══ ANGEZEIGTE DATEN ══

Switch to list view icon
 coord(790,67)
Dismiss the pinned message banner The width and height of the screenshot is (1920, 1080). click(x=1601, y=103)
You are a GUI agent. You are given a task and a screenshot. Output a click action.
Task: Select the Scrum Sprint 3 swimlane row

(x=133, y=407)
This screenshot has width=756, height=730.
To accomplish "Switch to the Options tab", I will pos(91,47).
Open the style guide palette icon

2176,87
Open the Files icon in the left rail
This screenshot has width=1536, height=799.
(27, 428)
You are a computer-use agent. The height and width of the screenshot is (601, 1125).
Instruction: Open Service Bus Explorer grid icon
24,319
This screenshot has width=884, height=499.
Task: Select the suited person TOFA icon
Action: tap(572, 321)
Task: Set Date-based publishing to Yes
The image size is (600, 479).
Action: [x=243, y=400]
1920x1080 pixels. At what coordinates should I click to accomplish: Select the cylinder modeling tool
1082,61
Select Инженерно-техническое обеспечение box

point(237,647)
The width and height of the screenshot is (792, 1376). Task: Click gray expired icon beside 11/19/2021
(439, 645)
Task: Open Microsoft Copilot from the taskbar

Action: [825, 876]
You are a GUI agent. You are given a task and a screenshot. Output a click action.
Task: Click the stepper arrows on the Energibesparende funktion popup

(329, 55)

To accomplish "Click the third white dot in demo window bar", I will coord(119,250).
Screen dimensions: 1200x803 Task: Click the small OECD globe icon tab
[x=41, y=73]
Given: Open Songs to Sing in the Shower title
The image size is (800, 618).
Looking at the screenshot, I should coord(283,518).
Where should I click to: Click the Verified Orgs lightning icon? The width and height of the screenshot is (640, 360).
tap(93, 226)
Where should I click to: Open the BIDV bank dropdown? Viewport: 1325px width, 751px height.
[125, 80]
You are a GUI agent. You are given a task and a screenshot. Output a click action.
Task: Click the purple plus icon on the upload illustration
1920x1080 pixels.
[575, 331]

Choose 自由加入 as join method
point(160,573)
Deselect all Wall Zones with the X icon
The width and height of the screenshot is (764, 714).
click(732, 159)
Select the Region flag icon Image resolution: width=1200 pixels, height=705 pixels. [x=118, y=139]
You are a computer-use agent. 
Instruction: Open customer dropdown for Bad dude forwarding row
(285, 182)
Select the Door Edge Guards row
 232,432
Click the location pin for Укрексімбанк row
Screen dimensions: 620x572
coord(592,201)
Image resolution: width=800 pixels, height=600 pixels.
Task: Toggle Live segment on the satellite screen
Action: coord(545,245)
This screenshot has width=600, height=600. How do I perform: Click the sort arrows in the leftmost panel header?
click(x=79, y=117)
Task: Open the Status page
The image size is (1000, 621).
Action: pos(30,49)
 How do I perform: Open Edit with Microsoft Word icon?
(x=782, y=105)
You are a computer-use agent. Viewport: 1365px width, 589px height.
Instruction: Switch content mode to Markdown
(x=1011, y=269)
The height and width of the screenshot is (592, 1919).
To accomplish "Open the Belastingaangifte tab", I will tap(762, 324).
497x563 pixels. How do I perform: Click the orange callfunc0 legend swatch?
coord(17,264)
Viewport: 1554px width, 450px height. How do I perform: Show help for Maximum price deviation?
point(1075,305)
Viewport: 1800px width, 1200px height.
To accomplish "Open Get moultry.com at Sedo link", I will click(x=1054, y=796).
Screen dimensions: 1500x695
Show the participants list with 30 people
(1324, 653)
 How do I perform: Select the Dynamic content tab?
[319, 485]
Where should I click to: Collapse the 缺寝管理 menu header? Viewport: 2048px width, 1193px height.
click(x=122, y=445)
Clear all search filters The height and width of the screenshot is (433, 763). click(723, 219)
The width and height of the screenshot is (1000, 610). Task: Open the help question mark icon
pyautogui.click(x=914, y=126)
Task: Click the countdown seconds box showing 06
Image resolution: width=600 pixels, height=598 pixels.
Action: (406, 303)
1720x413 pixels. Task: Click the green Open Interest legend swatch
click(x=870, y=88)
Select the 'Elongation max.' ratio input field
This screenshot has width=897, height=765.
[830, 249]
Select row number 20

═══

* AUFGABENBESCHREIBUNG *
Gib nur die Anzahl der Zeilen in den obigen Daten an, die das Wort „help“ enthalten.

* ERGEBNIS DER AUFGABE *
2